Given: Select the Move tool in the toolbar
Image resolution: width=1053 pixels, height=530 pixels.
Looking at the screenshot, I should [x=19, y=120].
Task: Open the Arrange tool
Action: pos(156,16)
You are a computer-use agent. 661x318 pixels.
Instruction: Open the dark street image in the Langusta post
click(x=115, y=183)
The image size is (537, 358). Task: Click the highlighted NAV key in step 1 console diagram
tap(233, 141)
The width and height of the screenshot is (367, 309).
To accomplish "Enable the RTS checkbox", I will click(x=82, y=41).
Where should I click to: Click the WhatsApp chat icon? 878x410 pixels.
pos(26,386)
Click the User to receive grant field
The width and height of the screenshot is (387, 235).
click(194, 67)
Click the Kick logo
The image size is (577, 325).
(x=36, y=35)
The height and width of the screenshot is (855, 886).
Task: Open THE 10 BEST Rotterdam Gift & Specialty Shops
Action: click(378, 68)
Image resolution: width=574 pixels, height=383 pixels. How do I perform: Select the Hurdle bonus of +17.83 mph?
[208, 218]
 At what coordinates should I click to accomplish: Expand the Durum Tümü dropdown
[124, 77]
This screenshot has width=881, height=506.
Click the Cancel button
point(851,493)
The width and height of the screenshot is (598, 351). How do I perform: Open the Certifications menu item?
◇ ◇ ◇ ◇ ◇ ◇ ◇
Return, word for word, every line from the line with "Instruction: Open the" to the final line of the data.

Instruction: Open the dark street image in the Langusta post
click(x=115, y=183)
The image size is (537, 358). Task: Click the highlighted NAV key in step 1 console diagram
tap(233, 141)
The width and height of the screenshot is (367, 309).
To accomplish "Enable the RTS checkbox", I will click(x=82, y=41).
Where should I click to: Click the WhatsApp chat icon? 878x410 pixels.
pos(26,386)
Click the User to receive grant field
The width and height of the screenshot is (387, 235).
click(194, 67)
Click the Kick logo
The image size is (577, 325).
(x=36, y=35)
The height and width of the screenshot is (855, 886).
Task: Open THE 10 BEST Rotterdam Gift & Specialty Shops
Action: click(378, 68)
Image resolution: width=574 pixels, height=383 pixels. How do I perform: Select the Hurdle bonus of +17.83 mph?
[208, 218]
 At what coordinates should I click to accomplish: Expand the Durum Tümü dropdown
[124, 77]
This screenshot has width=881, height=506.
Click the Cancel button
point(851,493)
The width and height of the screenshot is (598, 351). How do I perform: Open the Certifications menu item?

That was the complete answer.